[Search for users] [Overall Top Noters] [List of all Conferences] [Download this site]

Conference turris::digital_unix

Title:DIGITAL UNIX(FORMERLY KNOWN AS DEC OSF/1)
Notice:Welcome to the Digital UNIX Conference
Moderator:SMURF::DENHAM
Created:Thu Mar 16 1995
Last Modified:Fri Jun 06 1997
Last Successful Update:Fri Jun 06 1997
Number of topics:10068
Total number of notes:35879

8671.0. "Do aio signals work?" by APACHE::CHAMBERS () Fri Jan 31 1997 13:30

I've been doing some experimenting to test whether the aio_* routines can
give us better performance. The major question seems to be "How does a program
learn that an operation has finished?"  Now, this can be done by looping thru
the buffers and passing each to aio_error and then aio_return, but this is
clearly not a high-performance way to do it.  The obvious way is to use the
signals that are clearly intended to be part of an aiocb.  I coded up several
ways of doing it, using signal(), sigvec(), and sigaction().  All of them
utterly failed to call the signal handler.  

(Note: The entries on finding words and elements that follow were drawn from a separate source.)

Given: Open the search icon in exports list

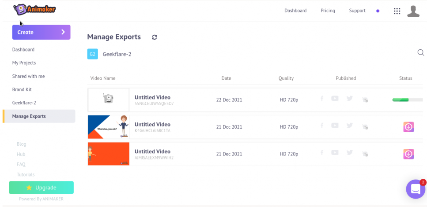Looking at the screenshot, I should [x=420, y=53].
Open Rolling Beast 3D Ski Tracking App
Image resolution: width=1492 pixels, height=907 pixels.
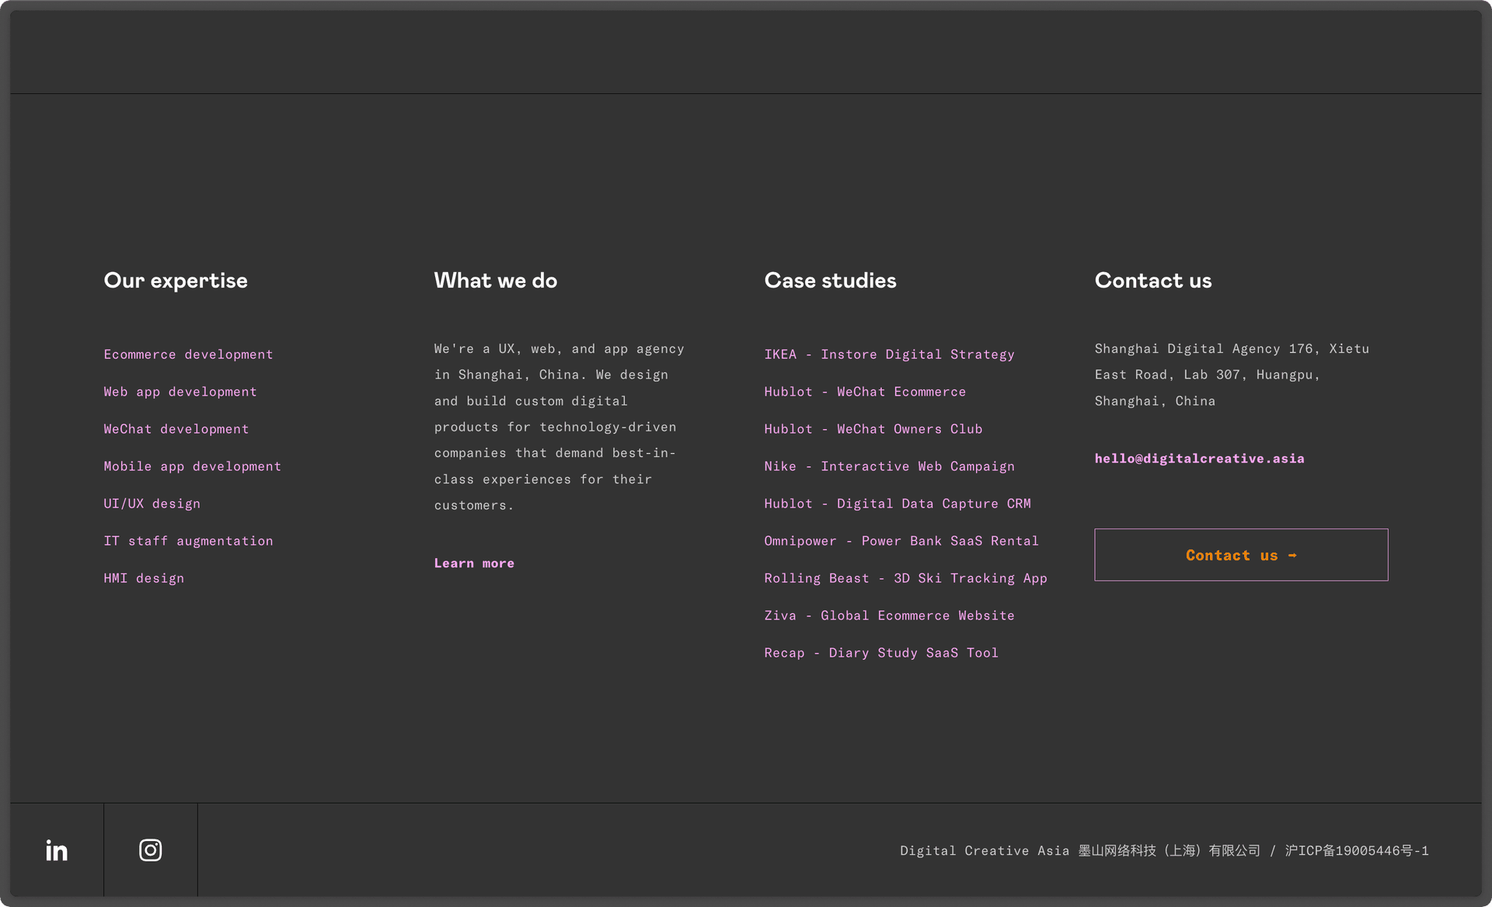(x=905, y=578)
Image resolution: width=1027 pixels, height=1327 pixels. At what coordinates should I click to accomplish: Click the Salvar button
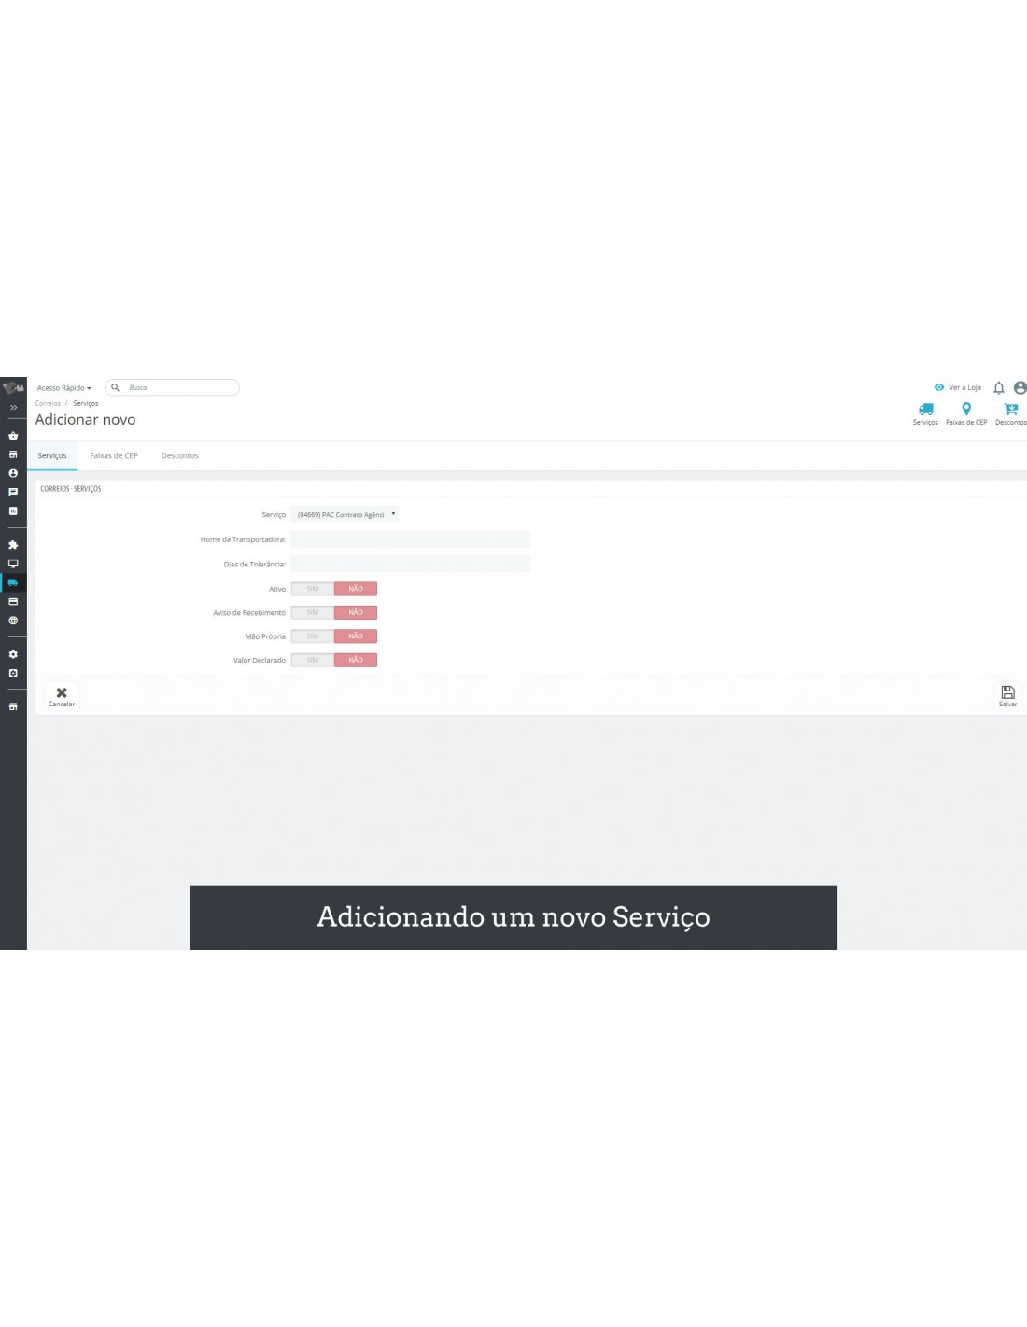click(1007, 695)
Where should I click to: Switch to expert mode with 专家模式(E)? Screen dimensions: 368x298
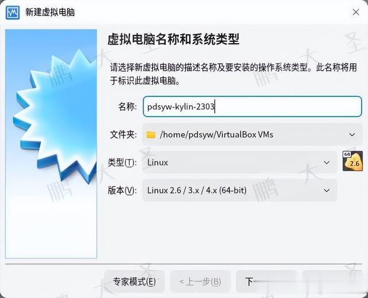(x=134, y=281)
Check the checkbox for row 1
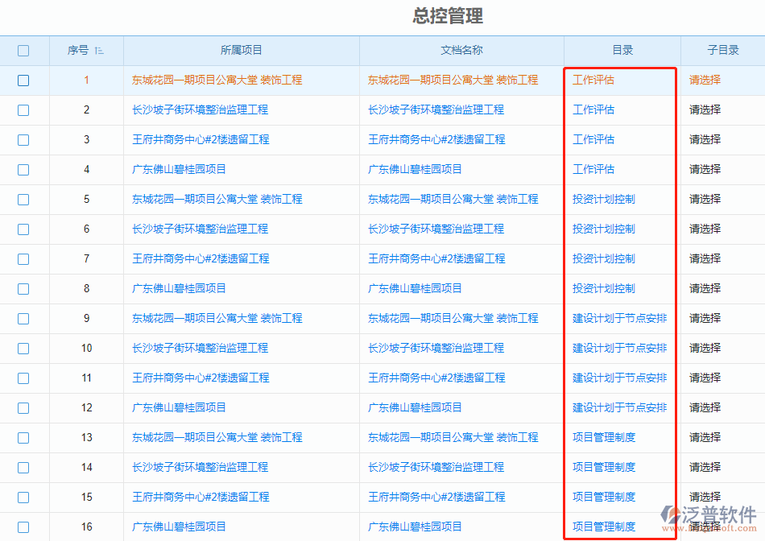Image resolution: width=765 pixels, height=541 pixels. click(23, 80)
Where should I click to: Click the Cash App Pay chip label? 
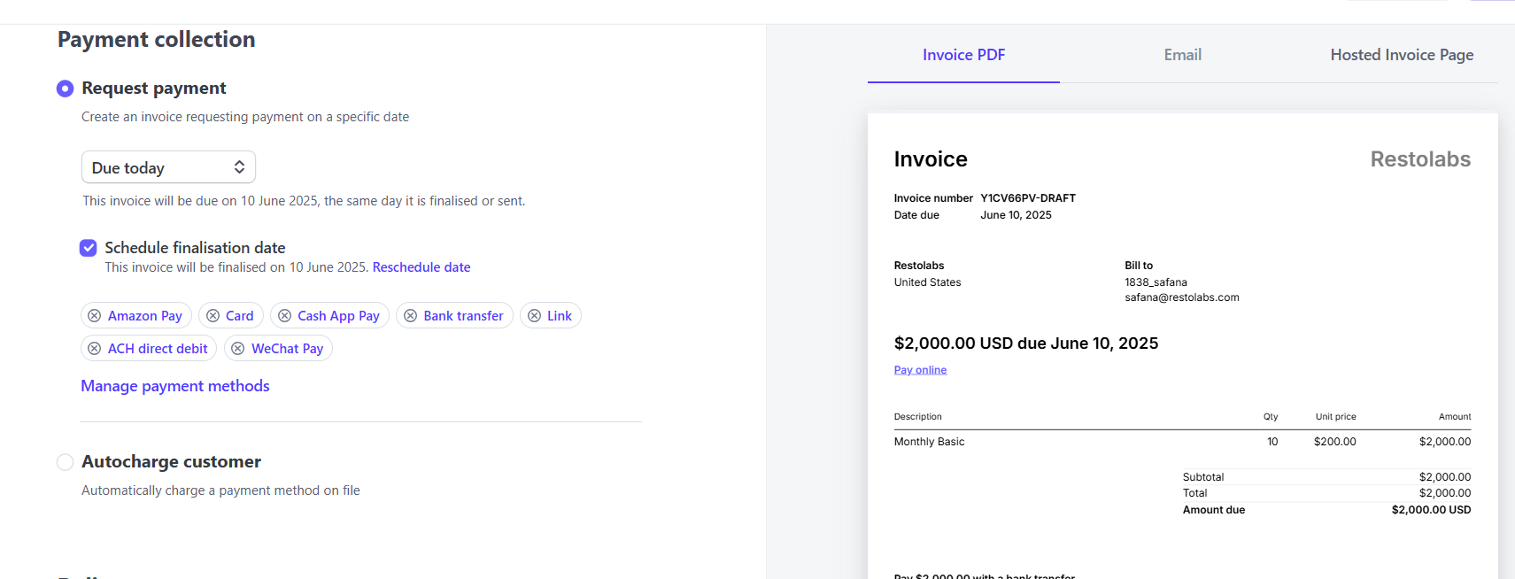[338, 316]
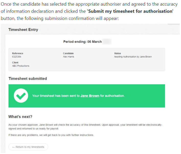Image resolution: width=181 pixels, height=154 pixels.
Task: Click the Reference field label
Action: click(18, 53)
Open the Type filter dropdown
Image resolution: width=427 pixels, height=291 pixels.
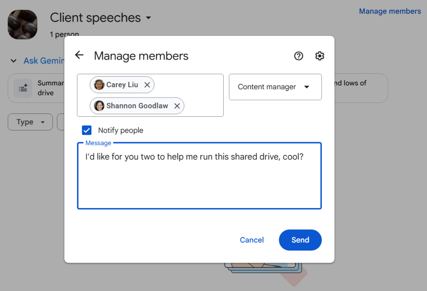click(x=30, y=122)
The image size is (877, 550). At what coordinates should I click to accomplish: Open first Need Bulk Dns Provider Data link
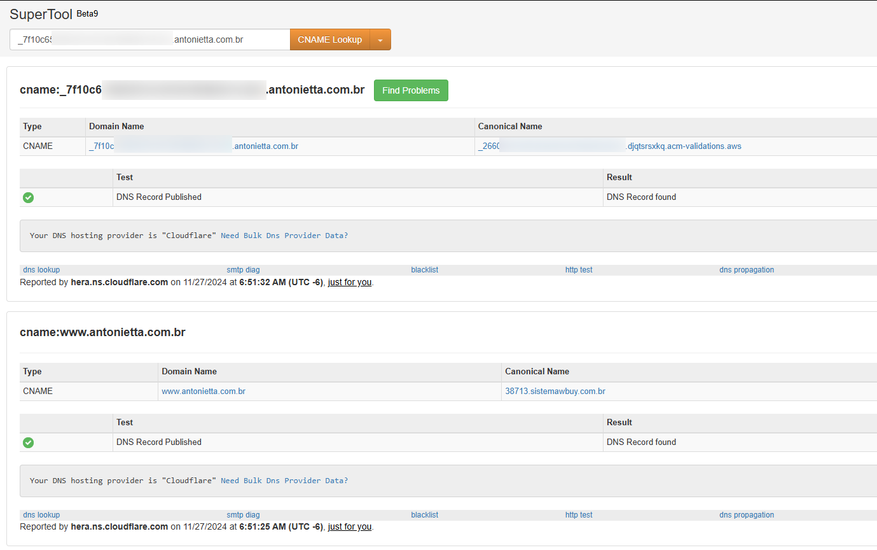tap(284, 236)
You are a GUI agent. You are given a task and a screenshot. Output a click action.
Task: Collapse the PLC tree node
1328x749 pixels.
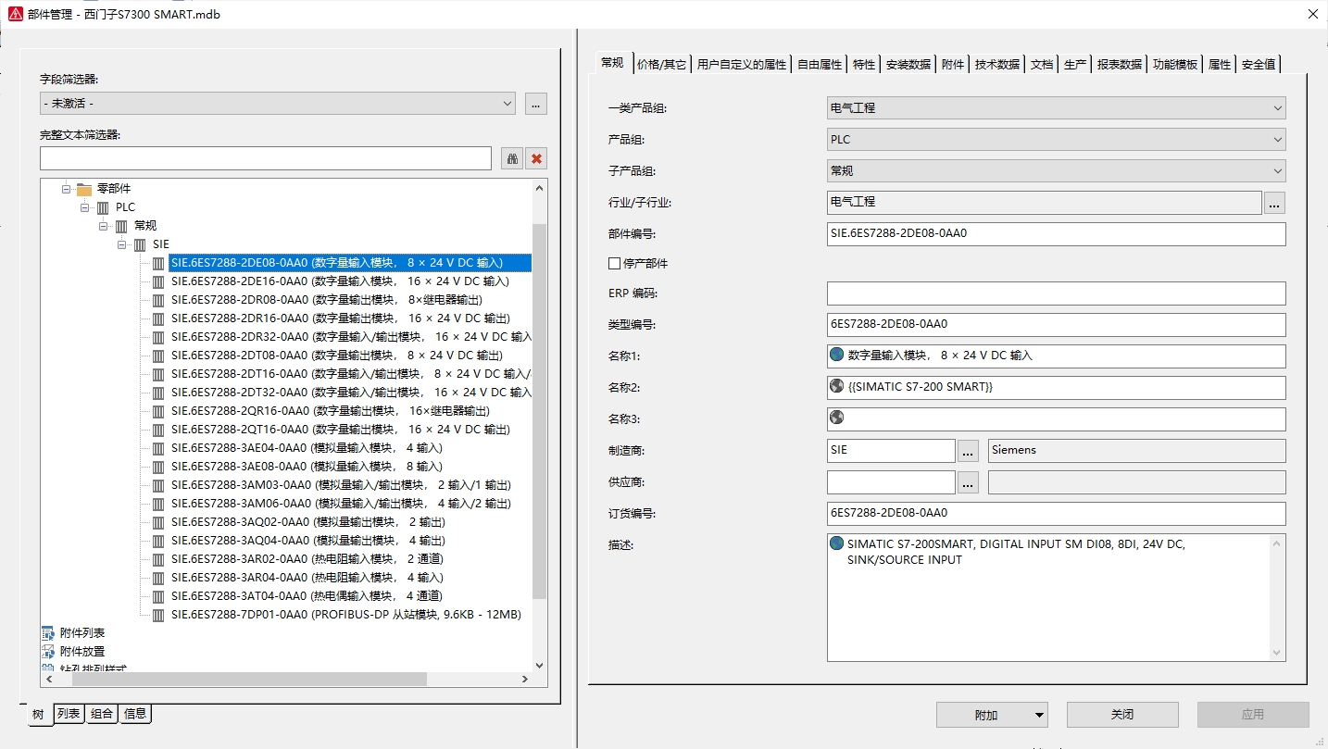pyautogui.click(x=85, y=207)
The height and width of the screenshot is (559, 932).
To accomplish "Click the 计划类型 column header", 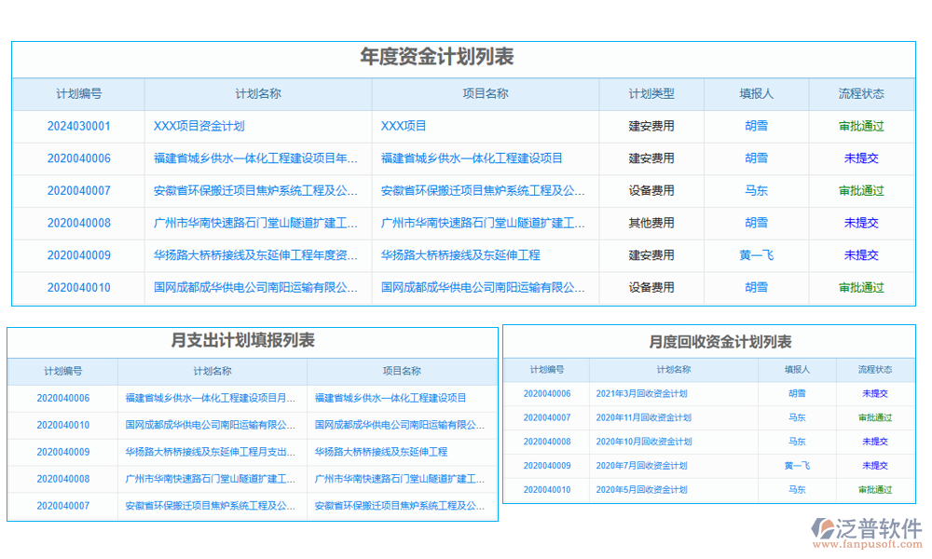I will [x=651, y=93].
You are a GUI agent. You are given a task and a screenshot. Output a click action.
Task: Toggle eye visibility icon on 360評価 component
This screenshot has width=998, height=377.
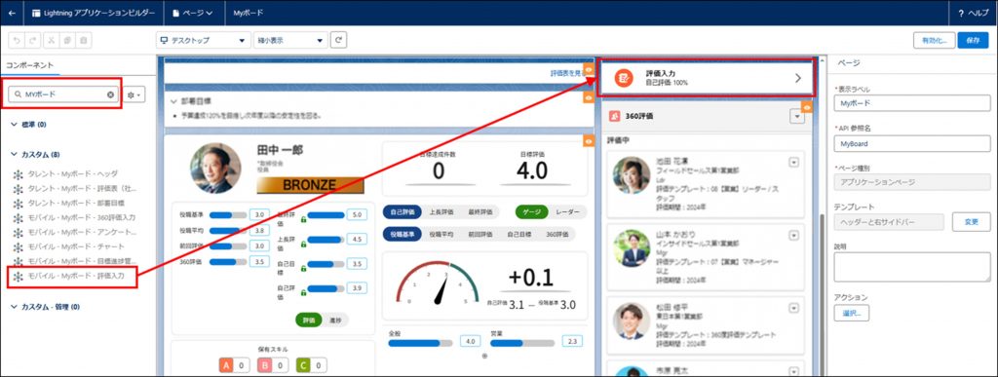click(x=806, y=107)
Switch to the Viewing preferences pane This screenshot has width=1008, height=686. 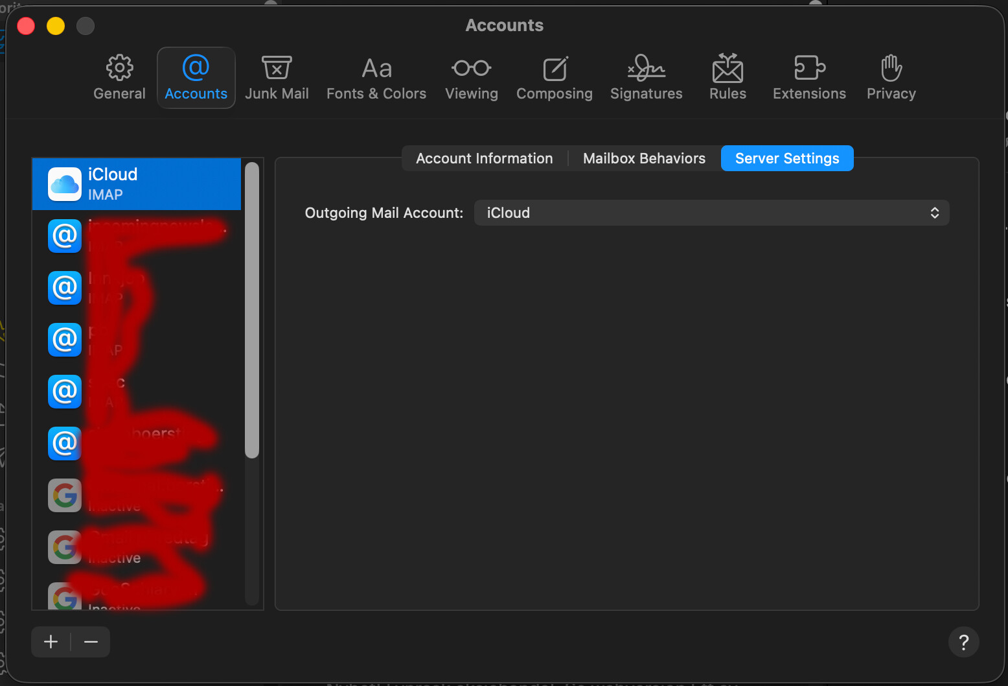tap(472, 78)
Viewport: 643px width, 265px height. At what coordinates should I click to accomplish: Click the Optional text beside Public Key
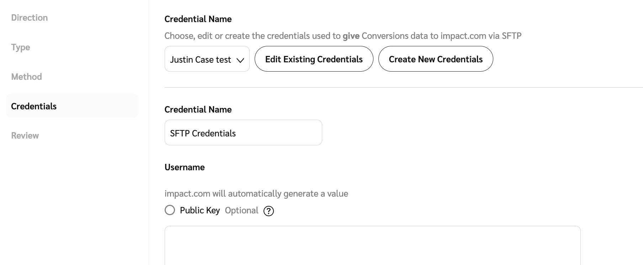click(x=241, y=211)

I can easily "prove" that the signal() code, for example, works:  I just have
it set up a signal handler for, say, SIGSEGV, write a loop that calls rand()
to generate pointer values, dereference then, and the fprintf(stderr,...) in
the signal handler produces output.  So I do know how to code a call of signal()
correctly.  But the same code setting up a SIGIO handler and putting its address
into an aiocb has no effect whatsoever.

Are there any examples of code that does this successfully?  (Alta Vista doesn't
seem to be able to find any.)

Here are some excerpts from one of my simpler tests, the one using signal().
Near the beginning of main() are the lines:

struct aiocb *buf = 0;
	...
   (void)signal(SIGIO,sigio);	/* Tell kernel about our signal handler */
	...
   n = buffers * sizeof(struct aiocb);
   if (!(buf = (struct aiocb*)malloc(n))) {	/* Get aiocb buffers */
      fprintf(stderr,...);
      exit(errno);
   }
   for (b=0; b<buffers; b++) {		/* Set up aio buffers */
      if (!(buf[b].aio_buf = (char*)malloc(bufsize))) {
         fprintf(stderr,...);
         exit(errno);
      }
      buf[b].aio_fildes = 1;
      buf[b].aio_reqprio = AIO_PRIO_DFL;
      buf[b].aio_sigevent.sigev_value.sival_int = b;
      buf[b].aio_sigevent.sigev_signo = SIGIO;
      buf[b].aio_sigevent.sigev_notify = 1;
   }

Later on, the program duly calls aio_write(&buf[b]) for various values of b.
The sigio routine contains a fprintf(stderr,"...") call which never happens.
Further code that calls aio_error() and aio_return() verifies that the write
operations have indeed finished, and the data does appear on stdout.  But no
calls of sigio ever happen.

As I said, this is merely one example; others use what should be equivalent
sigaction() and sigvec() calls, and they also never receive signals.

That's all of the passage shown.